_Given data:_
● ● ● ●
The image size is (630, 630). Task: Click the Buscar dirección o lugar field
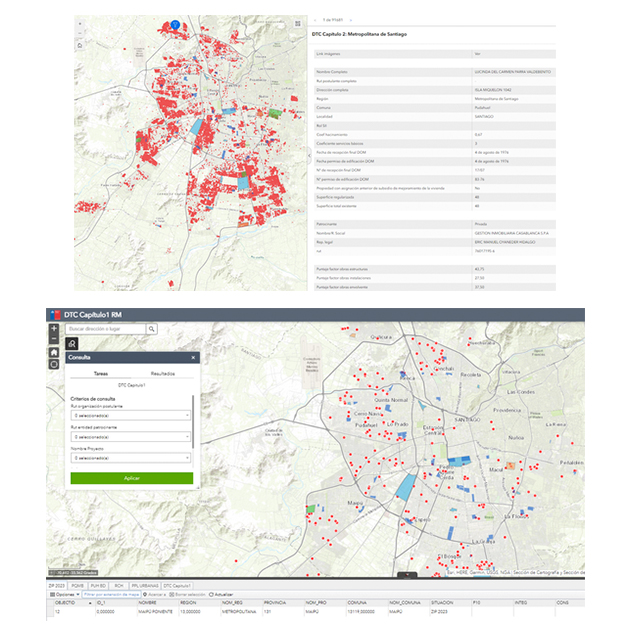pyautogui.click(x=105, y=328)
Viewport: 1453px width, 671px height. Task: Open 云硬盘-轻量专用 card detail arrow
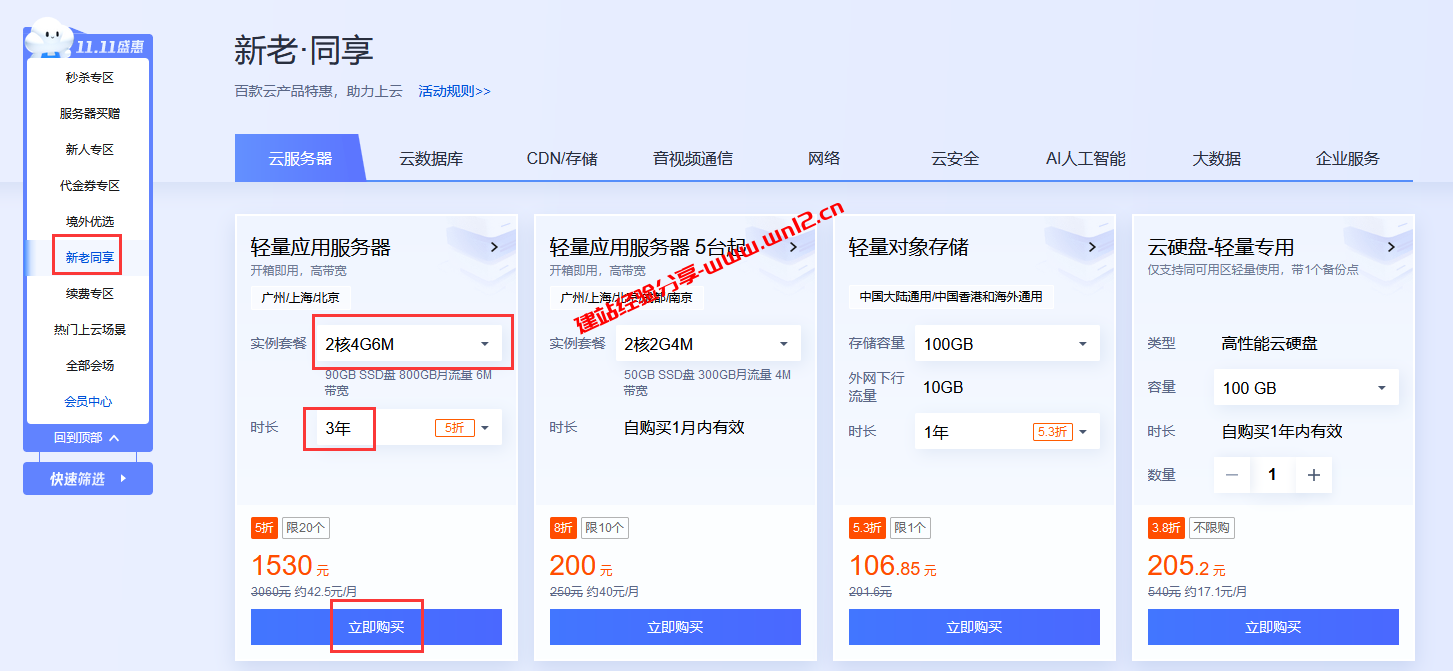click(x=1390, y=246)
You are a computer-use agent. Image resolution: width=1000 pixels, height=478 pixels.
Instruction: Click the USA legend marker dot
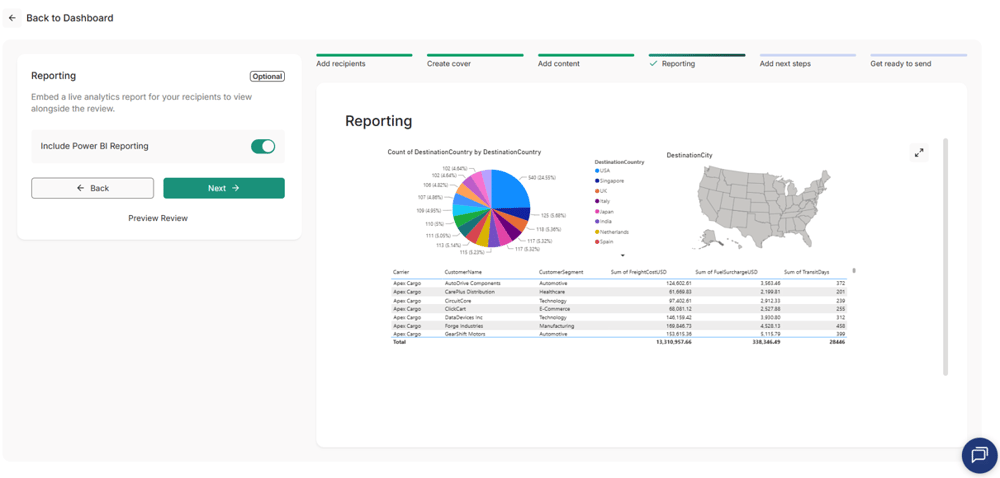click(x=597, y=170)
● ● ● ●
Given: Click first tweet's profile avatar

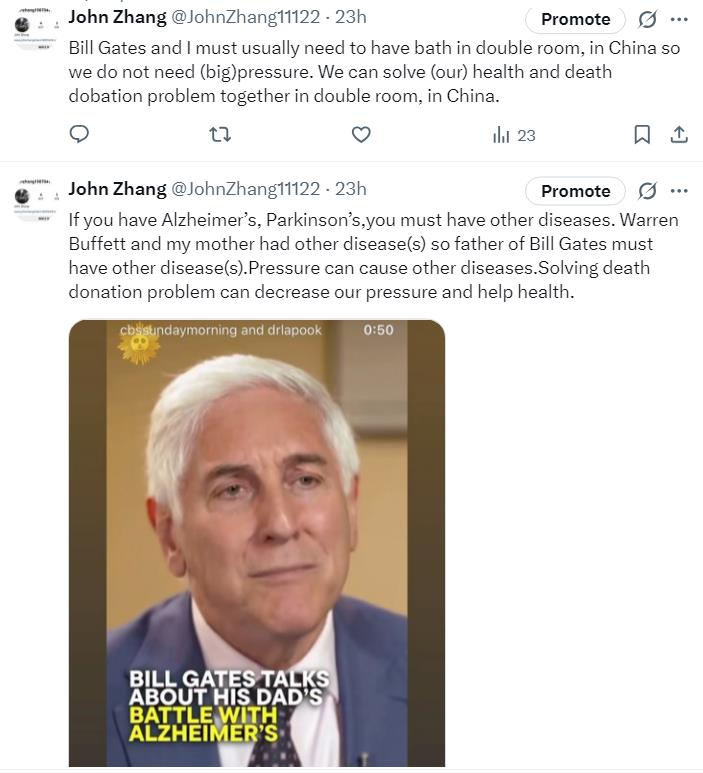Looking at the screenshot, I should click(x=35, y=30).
● ● ● ●
_Directions for this task:_
With pictures excluded, reproduce exactly the lines above from the one containing "The image size" down to the one containing "You are a computer-use", those two included.

_Answer section:_
The image size is (630, 630). Task: Click the Buscar dirección o lugar field
pyautogui.click(x=105, y=328)
Viewport: 1453px width, 671px height. Task: Open 云硬盘-轻量专用 card detail arrow
click(x=1390, y=246)
You are a computer-use agent. Image resolution: width=1000 pixels, height=478 pixels.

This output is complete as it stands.